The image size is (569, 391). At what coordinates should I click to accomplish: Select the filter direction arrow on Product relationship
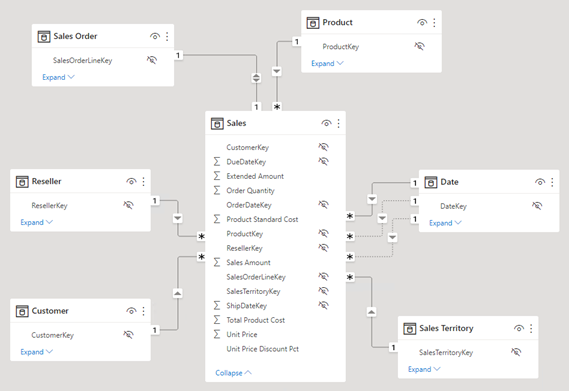tap(277, 71)
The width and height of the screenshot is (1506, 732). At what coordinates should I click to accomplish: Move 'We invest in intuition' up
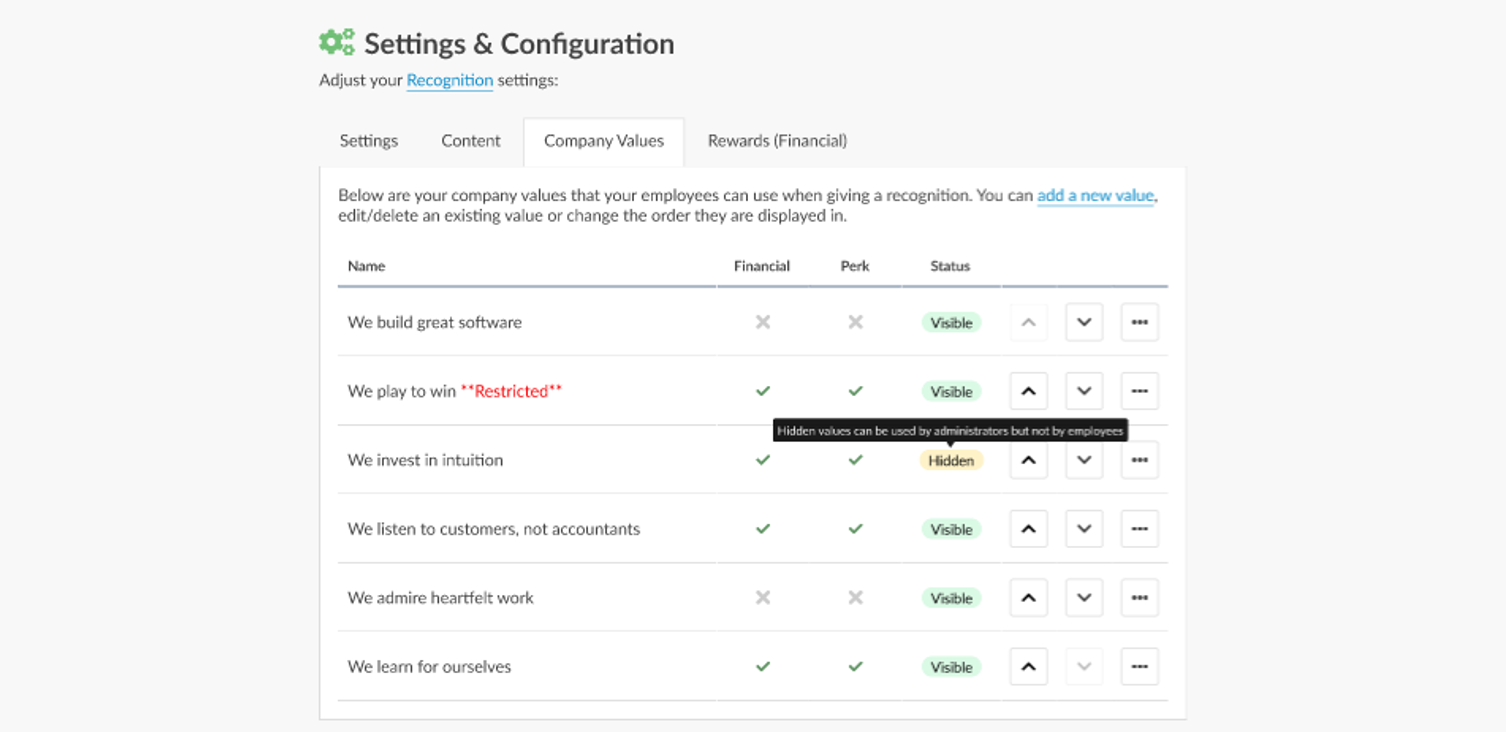[x=1028, y=460]
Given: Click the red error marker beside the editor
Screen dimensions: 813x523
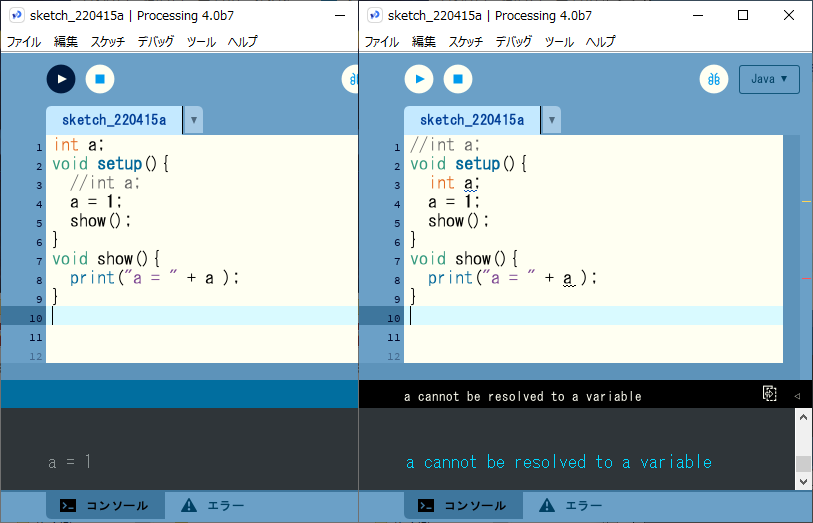Looking at the screenshot, I should click(806, 278).
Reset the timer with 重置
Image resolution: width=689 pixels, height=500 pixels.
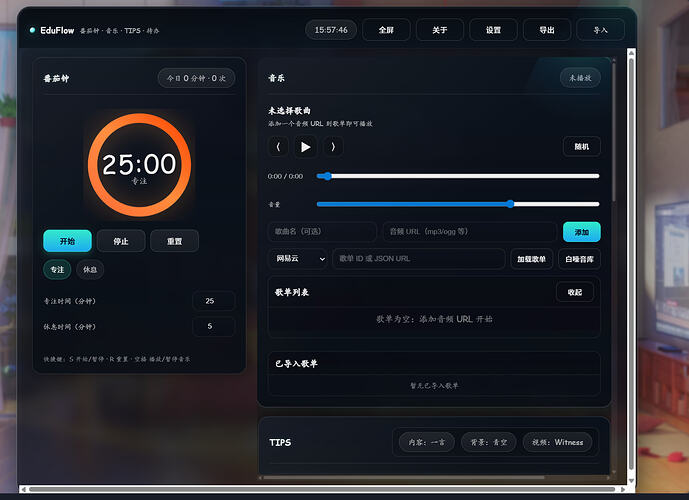coord(174,241)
----
[WORK ITEM]: Copy every line of the data word for word, omitting the images.

[ANSWER SECTION]:
The image size is (569, 391). At what coordinates should I click to accomplish: Select the filter direction arrow on Product relationship
tap(277, 71)
The width and height of the screenshot is (1506, 732). At what coordinates should I click to accomplish: Move 'We invest in intuition' up
[x=1028, y=460]
Given: Click the red error marker beside the editor
Screen dimensions: 813x523
Looking at the screenshot, I should click(806, 278).
Reset the timer with 重置
Image resolution: width=689 pixels, height=500 pixels.
coord(174,241)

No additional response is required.